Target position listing
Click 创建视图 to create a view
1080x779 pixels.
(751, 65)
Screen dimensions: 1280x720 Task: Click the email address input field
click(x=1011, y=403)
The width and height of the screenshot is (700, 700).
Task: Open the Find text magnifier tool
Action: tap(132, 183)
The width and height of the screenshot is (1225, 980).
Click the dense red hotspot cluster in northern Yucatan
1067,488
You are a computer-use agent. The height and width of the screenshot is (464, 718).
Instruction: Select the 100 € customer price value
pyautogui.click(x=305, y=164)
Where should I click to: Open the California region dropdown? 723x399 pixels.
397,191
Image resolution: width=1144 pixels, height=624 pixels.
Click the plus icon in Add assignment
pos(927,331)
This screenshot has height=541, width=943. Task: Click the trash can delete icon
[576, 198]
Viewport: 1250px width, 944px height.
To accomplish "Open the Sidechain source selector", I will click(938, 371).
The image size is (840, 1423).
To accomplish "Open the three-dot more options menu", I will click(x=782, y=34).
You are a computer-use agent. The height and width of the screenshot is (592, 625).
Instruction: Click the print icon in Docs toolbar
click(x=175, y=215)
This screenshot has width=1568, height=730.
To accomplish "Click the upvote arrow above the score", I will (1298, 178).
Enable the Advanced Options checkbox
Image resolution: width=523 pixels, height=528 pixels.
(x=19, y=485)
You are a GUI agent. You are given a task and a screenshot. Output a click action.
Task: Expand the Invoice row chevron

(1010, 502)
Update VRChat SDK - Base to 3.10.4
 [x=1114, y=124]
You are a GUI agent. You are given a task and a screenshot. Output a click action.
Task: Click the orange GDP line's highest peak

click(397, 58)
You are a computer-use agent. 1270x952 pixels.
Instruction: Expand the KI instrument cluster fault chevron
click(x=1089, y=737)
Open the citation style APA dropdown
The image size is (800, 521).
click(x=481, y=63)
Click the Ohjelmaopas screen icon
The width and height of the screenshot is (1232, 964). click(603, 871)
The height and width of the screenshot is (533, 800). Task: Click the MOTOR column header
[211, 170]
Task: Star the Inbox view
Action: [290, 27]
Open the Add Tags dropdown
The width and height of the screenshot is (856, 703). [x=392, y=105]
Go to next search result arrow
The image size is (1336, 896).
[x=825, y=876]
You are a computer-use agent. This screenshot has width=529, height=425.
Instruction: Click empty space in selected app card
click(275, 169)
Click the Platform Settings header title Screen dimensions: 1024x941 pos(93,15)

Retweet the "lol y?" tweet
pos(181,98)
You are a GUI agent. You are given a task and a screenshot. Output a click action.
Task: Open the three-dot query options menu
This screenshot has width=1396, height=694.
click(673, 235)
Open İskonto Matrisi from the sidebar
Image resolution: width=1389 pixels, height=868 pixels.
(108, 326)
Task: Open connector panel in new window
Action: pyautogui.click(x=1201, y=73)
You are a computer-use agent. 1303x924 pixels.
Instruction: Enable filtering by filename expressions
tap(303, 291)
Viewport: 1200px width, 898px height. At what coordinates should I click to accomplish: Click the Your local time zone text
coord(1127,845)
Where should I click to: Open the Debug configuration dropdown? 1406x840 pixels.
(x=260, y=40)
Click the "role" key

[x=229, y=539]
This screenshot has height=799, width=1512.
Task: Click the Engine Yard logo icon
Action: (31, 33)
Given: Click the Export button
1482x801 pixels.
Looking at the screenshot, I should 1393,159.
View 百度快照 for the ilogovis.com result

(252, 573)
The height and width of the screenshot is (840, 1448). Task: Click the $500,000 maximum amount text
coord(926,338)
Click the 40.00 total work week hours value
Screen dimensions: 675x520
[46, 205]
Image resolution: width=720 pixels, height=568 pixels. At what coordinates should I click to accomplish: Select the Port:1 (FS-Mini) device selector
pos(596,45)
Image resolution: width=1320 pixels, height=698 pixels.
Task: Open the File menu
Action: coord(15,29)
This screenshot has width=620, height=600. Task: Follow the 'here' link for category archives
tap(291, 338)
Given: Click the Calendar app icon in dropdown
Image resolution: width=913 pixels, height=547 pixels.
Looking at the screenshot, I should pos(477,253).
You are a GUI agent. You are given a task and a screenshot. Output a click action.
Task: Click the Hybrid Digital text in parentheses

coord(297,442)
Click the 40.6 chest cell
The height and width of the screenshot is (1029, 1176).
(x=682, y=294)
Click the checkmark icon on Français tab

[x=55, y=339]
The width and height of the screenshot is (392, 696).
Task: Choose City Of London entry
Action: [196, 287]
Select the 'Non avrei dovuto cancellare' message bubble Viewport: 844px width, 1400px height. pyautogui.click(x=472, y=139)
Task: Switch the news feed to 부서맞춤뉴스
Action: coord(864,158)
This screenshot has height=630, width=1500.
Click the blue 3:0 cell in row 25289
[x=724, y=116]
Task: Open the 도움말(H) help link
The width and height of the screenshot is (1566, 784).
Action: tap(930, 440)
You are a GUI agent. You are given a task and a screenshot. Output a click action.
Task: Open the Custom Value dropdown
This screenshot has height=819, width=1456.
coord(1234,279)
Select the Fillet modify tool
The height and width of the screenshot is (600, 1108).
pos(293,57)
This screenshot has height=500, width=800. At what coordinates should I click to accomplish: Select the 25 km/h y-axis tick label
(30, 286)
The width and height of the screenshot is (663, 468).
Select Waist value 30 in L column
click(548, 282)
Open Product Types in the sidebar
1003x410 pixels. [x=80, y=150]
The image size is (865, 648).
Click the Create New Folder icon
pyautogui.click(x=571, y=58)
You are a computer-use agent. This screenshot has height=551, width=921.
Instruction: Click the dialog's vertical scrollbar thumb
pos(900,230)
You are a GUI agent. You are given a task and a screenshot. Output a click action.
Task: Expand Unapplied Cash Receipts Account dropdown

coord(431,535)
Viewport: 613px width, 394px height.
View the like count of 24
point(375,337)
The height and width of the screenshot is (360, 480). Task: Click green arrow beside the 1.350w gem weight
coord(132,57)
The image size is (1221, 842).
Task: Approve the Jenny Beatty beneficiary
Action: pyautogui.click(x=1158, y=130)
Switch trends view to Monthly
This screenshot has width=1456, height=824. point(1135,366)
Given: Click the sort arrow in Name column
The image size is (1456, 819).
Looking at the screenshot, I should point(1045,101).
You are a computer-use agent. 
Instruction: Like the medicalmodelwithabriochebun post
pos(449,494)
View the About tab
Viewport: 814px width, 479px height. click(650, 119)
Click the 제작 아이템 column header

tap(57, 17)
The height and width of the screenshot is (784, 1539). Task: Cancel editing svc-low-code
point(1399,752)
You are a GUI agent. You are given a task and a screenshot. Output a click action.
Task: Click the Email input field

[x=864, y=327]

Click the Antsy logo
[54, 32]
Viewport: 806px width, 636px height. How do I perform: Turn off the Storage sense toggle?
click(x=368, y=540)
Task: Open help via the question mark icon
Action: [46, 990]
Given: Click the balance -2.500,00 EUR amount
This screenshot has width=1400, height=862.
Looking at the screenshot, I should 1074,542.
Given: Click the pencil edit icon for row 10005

#### CHALLENGE
Write out the entire listing above, line for line, without changing a single character.

#### OUTPUT FOR THIS EXERCISE
Click 创建视图 to create a view
1080x779 pixels.
(751, 65)
Screen dimensions: 1280x720 Task: Click the email address input field
click(x=1011, y=403)
The width and height of the screenshot is (700, 700).
Task: Open the Find text magnifier tool
Action: tap(132, 183)
The width and height of the screenshot is (1225, 980).
Click the dense red hotspot cluster in northern Yucatan
1067,488
You are a computer-use agent. The height and width of the screenshot is (464, 718).
Instruction: Select the 100 € customer price value
pyautogui.click(x=305, y=164)
Where should I click to: Open the California region dropdown? 723x399 pixels.
397,191
Image resolution: width=1144 pixels, height=624 pixels.
Click the plus icon in Add assignment
pos(927,331)
This screenshot has height=541, width=943. Task: Click the trash can delete icon
[576, 198]
Viewport: 1250px width, 944px height.
To accomplish "Open the Sidechain source selector", I will click(938, 371).
The image size is (840, 1423).
To accomplish "Open the three-dot more options menu", I will click(x=782, y=34).
You are a computer-use agent. The height and width of the screenshot is (592, 625).
Instruction: Click the print icon in Docs toolbar
click(x=175, y=215)
This screenshot has width=1568, height=730.
To accomplish "Click the upvote arrow above the score", I will (1298, 178).
Enable the Advanced Options checkbox
Image resolution: width=523 pixels, height=528 pixels.
(x=19, y=485)
You are a GUI agent. You are given a task and a screenshot. Output a click action.
Task: Expand the Invoice row chevron

(1010, 502)
Update VRChat SDK - Base to 3.10.4
 [x=1114, y=124]
You are a GUI agent. You are given a task and a screenshot. Output a click action.
Task: Click the orange GDP line's highest peak

click(397, 58)
You are a computer-use agent. 1270x952 pixels.
Instruction: Expand the KI instrument cluster fault chevron
click(x=1089, y=737)
Open the citation style APA dropdown
The image size is (800, 521).
click(x=481, y=63)
Click the Ohjelmaopas screen icon
The width and height of the screenshot is (1232, 964). click(603, 871)
The height and width of the screenshot is (533, 800). Task: Click the MOTOR column header
[211, 170]
Task: Star the Inbox view
Action: [290, 27]
Open the Add Tags dropdown
The width and height of the screenshot is (856, 703). [x=392, y=105]
Go to next search result arrow
The image size is (1336, 896).
[x=825, y=876]
You are a computer-use agent. This screenshot has width=529, height=425.
Instruction: Click empty space in selected app card
click(275, 169)
Click the Platform Settings header title Screen dimensions: 1024x941 pos(93,15)

Retweet the "lol y?" tweet
pos(181,98)
You are a GUI agent. You are given a task and a screenshot. Output a click action.
Task: Open the three-dot query options menu
This screenshot has width=1396, height=694.
click(673, 235)
Open İskonto Matrisi from the sidebar
Image resolution: width=1389 pixels, height=868 pixels.
(108, 326)
Task: Open connector panel in new window
Action: pyautogui.click(x=1201, y=73)
You are a computer-use agent. 1303x924 pixels.
Instruction: Enable filtering by filename expressions
tap(303, 291)
Viewport: 1200px width, 898px height. At what coordinates should I click to accomplish: Click the Your local time zone text
coord(1127,845)
Where should I click to: Open the Debug configuration dropdown? 1406x840 pixels.
(x=260, y=40)
Click the "role" key

[x=229, y=539]
This screenshot has height=799, width=1512.
Task: Click the Engine Yard logo icon
Action: (31, 33)
Given: Click the Export button
1482x801 pixels.
Looking at the screenshot, I should 1393,159.
View 百度快照 for the ilogovis.com result

(252, 573)
The height and width of the screenshot is (840, 1448). Task: Click the $500,000 maximum amount text
coord(926,338)
Click the 40.00 total work week hours value
Screen dimensions: 675x520
[46, 205]
Image resolution: width=720 pixels, height=568 pixels. At what coordinates should I click to accomplish: Select the Port:1 (FS-Mini) device selector
pos(596,45)
Image resolution: width=1320 pixels, height=698 pixels.
Task: Open the File menu
Action: coord(15,29)
This screenshot has width=620, height=600. Task: Follow the 'here' link for category archives
tap(291, 338)
Given: Click the Calendar app icon in dropdown
Image resolution: width=913 pixels, height=547 pixels.
Looking at the screenshot, I should pos(477,253).
You are a GUI agent. You are given a task and a screenshot. Output a click action.
Task: Click the Hybrid Digital text in parentheses

coord(297,442)
Click the 40.6 chest cell
The height and width of the screenshot is (1029, 1176).
(x=682, y=294)
Click the checkmark icon on Français tab

[x=55, y=339]
The width and height of the screenshot is (392, 696).
Task: Choose City Of London entry
Action: [196, 287]
Select the 'Non avrei dovuto cancellare' message bubble Viewport: 844px width, 1400px height. pyautogui.click(x=472, y=139)
Task: Switch the news feed to 부서맞춤뉴스
Action: coord(864,158)
This screenshot has height=630, width=1500.
Click the blue 3:0 cell in row 25289
[x=724, y=116]
Task: Open the 도움말(H) help link
The width and height of the screenshot is (1566, 784).
Action: tap(930, 440)
You are a GUI agent. You are given a task and a screenshot. Output a click action.
Task: Open the Custom Value dropdown
This screenshot has height=819, width=1456.
coord(1234,279)
Select the Fillet modify tool
The height and width of the screenshot is (600, 1108).
pos(293,57)
This screenshot has height=500, width=800. At what coordinates should I click to accomplish: Select the 25 km/h y-axis tick label
(30, 286)
The width and height of the screenshot is (663, 468).
Select Waist value 30 in L column
click(548, 282)
Open Product Types in the sidebar
1003x410 pixels. [x=80, y=150]
The image size is (865, 648).
Click the Create New Folder icon
pyautogui.click(x=571, y=58)
You are a computer-use agent. This screenshot has height=551, width=921.
Instruction: Click the dialog's vertical scrollbar thumb
pos(900,230)
You are a GUI agent. You are given a task and a screenshot. Output a click action.
Task: Expand Unapplied Cash Receipts Account dropdown

coord(431,535)
Viewport: 613px width, 394px height.
View the like count of 24
point(375,337)
The height and width of the screenshot is (360, 480). Task: Click green arrow beside the 1.350w gem weight
coord(132,57)
The image size is (1221, 842).
Task: Approve the Jenny Beatty beneficiary
Action: pyautogui.click(x=1158, y=130)
Switch trends view to Monthly
This screenshot has width=1456, height=824. point(1135,366)
Given: Click the sort arrow in Name column
The image size is (1456, 819).
Looking at the screenshot, I should point(1045,101).
You are a computer-use agent. 
Instruction: Like the medicalmodelwithabriochebun post
pos(449,494)
View the About tab
Viewport: 814px width, 479px height. click(650, 119)
Click the 제작 아이템 column header

tap(57, 17)
The height and width of the screenshot is (784, 1539). Task: Cancel editing svc-low-code
point(1399,752)
You are a GUI agent. You are given a task and a screenshot. Output a click action.
Task: Click the Email input field

[x=864, y=327]

Click the Antsy logo
[54, 32]
Viewport: 806px width, 636px height. How do I perform: Turn off the Storage sense toggle?
click(x=368, y=540)
Task: Open help via the question mark icon
Action: [46, 990]
Given: Click the balance -2.500,00 EUR amount
This screenshot has width=1400, height=862.
Looking at the screenshot, I should 1074,542.
Given: Click the pencil edit icon for row 10005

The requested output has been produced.